Upon re-reading this list, it's depressing just how many things about the 3.0 redesign that I'm already thinking of blocking/hacking out client-side via greasemonkey or local CSS overrides. The depressing part isn't that I'm willing to do it; I love the site enough to go through the trouble. The depressing part is that the only reaction I can have to all this effort is to start thinking about how I can disable it.
1) Images: Meh, I can take 'em or leave 'em. I can understand users' frustration, but they're trivial to block client-side.
2) Whitespace:
Narrow the spacing between lines.
It's like reading in doublespaced/triplespaced form.
3) Whitespace. I think people have
told you the fixed-width column
was too narrow. But just in case,
here's another reminder.
4) Content and presentation of article summaries:
(From the click-to-expand department)
All that whitespace, and you can't even display the full article
summary? Because some web designer said all summaries had to fit
within a maximum number of vertical pixels before requiring a mouse click? And you(...rest of this objection after the jump ... *click*)
believed him? Really? :)
5) Comments. User numbers (UIDs) need to be displayed. They're a useful
indicator age of account and therefore useful for helping mentally
filter trolls/shills. (Umm, sorry, noobs, but if your UID indicates an account created in the past day or so, it takes me a while to accept you as a regular ;)

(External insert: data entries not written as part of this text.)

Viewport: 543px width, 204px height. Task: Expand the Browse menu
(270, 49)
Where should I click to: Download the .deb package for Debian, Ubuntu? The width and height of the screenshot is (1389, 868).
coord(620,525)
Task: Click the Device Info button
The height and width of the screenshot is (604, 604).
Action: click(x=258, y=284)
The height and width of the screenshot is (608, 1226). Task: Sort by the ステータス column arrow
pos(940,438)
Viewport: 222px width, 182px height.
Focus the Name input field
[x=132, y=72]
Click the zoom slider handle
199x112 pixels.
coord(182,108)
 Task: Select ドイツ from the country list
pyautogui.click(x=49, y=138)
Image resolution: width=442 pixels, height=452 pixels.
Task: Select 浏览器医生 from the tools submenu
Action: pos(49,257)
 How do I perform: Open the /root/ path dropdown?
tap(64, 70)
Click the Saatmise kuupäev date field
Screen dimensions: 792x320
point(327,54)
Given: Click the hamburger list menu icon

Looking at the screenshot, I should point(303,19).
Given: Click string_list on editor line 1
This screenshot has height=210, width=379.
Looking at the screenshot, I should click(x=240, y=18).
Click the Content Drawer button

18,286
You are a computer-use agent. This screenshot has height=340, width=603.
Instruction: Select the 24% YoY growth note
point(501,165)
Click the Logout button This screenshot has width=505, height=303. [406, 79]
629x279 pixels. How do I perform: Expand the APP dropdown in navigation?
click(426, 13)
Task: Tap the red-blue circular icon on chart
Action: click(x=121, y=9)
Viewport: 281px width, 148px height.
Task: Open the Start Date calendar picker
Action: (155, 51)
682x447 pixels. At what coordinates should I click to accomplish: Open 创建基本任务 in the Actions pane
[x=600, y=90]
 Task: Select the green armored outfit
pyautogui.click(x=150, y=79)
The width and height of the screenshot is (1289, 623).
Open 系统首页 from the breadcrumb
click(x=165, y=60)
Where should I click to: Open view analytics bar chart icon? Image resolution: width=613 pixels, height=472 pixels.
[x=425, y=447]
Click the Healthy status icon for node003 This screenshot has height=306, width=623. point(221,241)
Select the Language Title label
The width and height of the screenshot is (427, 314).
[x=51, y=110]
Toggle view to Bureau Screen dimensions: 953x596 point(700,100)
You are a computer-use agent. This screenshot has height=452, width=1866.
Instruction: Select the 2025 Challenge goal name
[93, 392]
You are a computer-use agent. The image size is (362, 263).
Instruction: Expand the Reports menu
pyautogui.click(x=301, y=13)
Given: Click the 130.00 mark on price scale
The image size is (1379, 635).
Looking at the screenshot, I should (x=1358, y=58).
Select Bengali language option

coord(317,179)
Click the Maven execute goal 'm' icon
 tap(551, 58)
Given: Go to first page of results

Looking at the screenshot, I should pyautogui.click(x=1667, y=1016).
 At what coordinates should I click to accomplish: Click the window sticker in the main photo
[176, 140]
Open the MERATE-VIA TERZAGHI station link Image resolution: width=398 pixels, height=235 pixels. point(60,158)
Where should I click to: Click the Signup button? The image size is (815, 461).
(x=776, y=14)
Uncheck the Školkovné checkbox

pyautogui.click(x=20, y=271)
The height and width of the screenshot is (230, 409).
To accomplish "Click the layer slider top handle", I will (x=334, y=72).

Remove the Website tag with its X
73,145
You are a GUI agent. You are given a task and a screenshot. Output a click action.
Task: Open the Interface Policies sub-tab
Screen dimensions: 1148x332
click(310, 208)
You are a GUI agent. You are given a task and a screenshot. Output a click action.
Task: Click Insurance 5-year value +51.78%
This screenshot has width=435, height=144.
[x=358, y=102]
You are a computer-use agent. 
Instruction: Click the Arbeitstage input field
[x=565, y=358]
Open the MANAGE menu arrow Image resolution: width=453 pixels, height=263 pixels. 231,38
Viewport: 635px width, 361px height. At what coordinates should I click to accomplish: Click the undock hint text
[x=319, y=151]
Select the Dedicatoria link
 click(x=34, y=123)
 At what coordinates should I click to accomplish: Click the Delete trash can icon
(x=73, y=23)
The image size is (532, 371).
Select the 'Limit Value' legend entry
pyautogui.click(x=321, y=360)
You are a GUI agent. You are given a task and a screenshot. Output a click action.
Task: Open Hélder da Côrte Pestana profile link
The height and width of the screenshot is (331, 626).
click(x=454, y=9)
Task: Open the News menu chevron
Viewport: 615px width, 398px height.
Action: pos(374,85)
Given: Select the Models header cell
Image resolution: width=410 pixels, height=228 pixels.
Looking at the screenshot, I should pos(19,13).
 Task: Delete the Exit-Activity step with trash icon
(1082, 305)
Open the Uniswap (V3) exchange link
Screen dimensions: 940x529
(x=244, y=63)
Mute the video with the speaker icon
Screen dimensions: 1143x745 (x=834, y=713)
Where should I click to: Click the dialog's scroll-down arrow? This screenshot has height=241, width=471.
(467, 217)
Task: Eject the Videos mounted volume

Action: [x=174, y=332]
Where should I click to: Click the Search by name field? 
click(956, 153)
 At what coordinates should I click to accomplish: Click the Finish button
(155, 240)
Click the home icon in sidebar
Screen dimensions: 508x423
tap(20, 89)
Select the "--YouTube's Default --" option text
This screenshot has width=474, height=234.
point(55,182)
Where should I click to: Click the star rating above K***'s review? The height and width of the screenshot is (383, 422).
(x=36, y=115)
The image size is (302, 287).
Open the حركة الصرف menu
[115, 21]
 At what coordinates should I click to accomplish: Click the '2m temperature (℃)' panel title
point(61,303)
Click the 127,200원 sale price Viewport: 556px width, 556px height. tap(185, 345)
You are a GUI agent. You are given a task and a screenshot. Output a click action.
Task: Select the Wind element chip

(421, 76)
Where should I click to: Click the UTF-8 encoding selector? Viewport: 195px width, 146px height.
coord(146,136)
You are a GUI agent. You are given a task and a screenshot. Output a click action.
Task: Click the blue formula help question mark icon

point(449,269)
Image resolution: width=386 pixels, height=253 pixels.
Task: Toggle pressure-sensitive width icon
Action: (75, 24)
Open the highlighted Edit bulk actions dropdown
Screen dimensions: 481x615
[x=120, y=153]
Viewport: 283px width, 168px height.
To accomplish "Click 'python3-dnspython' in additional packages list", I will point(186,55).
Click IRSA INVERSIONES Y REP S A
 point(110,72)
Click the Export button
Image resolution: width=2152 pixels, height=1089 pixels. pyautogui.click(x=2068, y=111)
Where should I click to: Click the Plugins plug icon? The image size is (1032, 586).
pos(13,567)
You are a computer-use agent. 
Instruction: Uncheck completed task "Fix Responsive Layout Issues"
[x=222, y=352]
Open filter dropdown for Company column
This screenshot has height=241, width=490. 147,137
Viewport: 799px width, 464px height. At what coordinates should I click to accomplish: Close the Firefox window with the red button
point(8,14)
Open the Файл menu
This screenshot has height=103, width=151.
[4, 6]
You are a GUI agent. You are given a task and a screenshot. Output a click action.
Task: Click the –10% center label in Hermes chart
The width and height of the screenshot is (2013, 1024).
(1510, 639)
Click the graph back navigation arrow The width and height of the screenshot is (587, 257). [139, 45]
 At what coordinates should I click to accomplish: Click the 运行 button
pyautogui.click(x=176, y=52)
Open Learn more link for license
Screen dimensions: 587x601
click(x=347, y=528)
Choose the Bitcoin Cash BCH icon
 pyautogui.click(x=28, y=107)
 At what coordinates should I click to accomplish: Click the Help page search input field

6) Comments. Timestamps need to be timestamps. Sometimes it's critical
to know who was the first to make a joke or link to a reference.
"A few minutes ago" or "An hour ago" isn't enough. Going further
out, "Two years ago" is meaningless if you're talking about things
like whether someone called a corporate takeover or tech development
before or after the news actually came out. To illustrate the problem
by way of example, "1 year ago" could mean at any time during 2012,
2013, or 2014, for any time period from 8 months ago to 18 months
from now, and is no longer useful for gauging whether someone
successfully predicted the eventual fate of Blackbrry. Slashdot
is an easily-googlable source of record, and it's *vital* to know
on what day it reported on something.
P.S. Just because you read it on a blog doesn't mean it's true.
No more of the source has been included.